Corbett cogió a Ranulfo por el hombro y le condujo fuera de la estancia.

– ¿Qué debo hacer con ella? -gritó Bullock.

– Enterradla -contestó Corbett-. Hacedlo pronto. Que el cura le dedique una misa.

– ¿Y con Moth? -Bullock se puso en pie-. Leí vuestro mensaje, mis hombres lo tienen retenido abajo.

– Llevadlo al castillo -replicó Corbett-, pero que no sufra maltrato o abuso alguno. Esperaréis a que el rey pronuncie su sentencia.

Se llevó a Ranulfo pasillo abajo.

– Ranulfo-atte-Newgate. -Corbett le miró directamente a los ojos-. ¿Recuerdas cuando nos conocimos? Estabas sucio, tenías hambre e ibas en un carro camino de la horca.

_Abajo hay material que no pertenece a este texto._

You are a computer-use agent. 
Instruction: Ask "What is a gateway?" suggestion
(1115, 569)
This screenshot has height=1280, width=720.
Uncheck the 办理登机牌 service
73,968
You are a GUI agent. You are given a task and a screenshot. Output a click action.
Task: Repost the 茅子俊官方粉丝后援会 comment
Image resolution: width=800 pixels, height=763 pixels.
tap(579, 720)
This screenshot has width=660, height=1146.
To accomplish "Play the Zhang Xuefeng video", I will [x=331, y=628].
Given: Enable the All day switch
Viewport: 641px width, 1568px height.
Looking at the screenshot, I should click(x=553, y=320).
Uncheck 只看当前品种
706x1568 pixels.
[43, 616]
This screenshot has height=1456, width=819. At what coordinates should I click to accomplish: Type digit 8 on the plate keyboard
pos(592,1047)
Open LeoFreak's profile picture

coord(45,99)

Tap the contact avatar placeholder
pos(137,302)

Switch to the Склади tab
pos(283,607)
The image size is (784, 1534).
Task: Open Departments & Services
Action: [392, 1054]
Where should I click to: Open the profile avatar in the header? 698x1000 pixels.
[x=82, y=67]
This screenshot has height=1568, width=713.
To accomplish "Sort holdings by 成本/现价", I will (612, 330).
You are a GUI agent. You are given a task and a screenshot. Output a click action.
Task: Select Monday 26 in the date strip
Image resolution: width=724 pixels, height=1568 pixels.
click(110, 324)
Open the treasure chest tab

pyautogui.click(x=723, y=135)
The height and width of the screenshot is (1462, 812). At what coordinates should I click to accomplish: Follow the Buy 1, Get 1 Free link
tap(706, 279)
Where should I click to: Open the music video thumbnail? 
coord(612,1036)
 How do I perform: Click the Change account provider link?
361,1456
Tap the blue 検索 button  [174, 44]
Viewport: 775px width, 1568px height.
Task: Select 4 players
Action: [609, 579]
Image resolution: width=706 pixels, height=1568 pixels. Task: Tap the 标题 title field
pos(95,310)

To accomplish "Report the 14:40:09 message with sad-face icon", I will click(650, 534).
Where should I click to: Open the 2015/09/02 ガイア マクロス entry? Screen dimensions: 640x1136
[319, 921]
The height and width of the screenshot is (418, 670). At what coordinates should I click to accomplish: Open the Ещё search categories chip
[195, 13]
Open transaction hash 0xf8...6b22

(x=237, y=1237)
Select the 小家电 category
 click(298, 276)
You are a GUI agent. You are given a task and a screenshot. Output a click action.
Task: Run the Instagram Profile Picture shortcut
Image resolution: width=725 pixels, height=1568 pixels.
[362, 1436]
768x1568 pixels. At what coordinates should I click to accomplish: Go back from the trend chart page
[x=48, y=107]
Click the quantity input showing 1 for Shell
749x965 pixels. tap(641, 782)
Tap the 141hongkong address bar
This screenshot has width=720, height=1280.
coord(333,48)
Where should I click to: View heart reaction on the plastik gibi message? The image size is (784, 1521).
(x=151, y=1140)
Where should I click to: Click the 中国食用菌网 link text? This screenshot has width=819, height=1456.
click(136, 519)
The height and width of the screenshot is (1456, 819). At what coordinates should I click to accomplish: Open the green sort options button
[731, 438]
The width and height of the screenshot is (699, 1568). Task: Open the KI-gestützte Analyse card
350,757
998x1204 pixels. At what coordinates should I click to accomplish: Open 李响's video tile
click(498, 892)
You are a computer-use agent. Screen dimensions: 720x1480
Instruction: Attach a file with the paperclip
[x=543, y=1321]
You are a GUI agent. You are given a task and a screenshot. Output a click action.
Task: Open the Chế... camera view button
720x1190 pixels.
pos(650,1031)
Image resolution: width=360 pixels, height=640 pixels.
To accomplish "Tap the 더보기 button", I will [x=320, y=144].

– No pasa ni un solo día sin que me acuerde de ello. En mi vida sólo he tenido dos amigos: uno lo encontré aquel día, el otro era el pobre Maltote. Y antes de decirme nada, sir Hugo, pensad en el pobre Maltote. Esa zorra -exclamó- había planeado pasar el resto de sus días en uno de esos acogedores monasterios. Se ha hecho justicia, no como a vos os gusta, pero, como muy bien dijo el padre Luke cuando colgó a Boso, es lo que Dios quería. Ya había matado una vez y volvería a hacerlo. ¿Acaso creéis que os habría olvidado, amo? ¿Realmente creéis que os habría dejado marchar?

Corbett asintió.

– Vamos, Ranulfo -contestó-. Vayamos a la taberna de Las Chicas Alegres, tomemos una copa de vino y brindemos por Maltote. Mañana haremos los últimos arreglos para que transporten su cuerpo, luego iremos a Woodstock y de ahí a Leighton.

Bajaron las escaleras y salieron a la calle. Estaba desierta pero los guardias de Bullock vigilaban las dos entradas. Ranulfo seguía justificando lo que había hecho cuando escucharon un grito a sus espaldas. Corbett se volvió. Moth, con el cabello ondulante al viento, se había escapado de sus capturadores y corría en silencio a su encuentro. Había cogido una ballesta de algún sitio. Corbett vio horrorizado que se levantaba para disparar: echó a Ranulfo a un lado, pero mientras lo hacía escuchó un chasquido, vio el odio en el rostro de Moth y supo que había calculado mal. Demasiado tarde. El cuadrillo le alcanzó en la parte superior del pecho. El cuerpo de Corbett se retorció de dolor y se tambaleó hacia atrás. Ranulfo corría ahora en busca de Moth con la daga desenvainada. Corbett cayó de rodillas. Vio cómo Ranulfo se movía con rapidez, ejecutando el baile macabro de un luchador callejero nato. Se encontró frente a Moth. Se cambió rápidamente la daga de mano, se echó a un lado y mientras lo hacía hundió la hoja en el estómago del sordomudo. Ranulfo entonces se dio la vuelta, desenvainó la espada y la blandió limpiamente sobre el cuello de Moth. A Corbett ya todo le daba igual: el dolor era inaguantable. Pudo saborear la sangre al fondo de su garganta. La gente corría hacia él, lentamente, como en un sueño. Maeve estaba allí, con la pequeña Eleanor colgando de sus faldas.

– No deberías estar aquí -le susurró-. Pero, como siempre -añadió-, yo tampoco.

Y cerrando los ojos, sir Hugo Corbett, el guardián del Sello Secreto del rey, se desplomó sobre el suelo de guijarros cubiertos de barro de la ciudad de Oxford.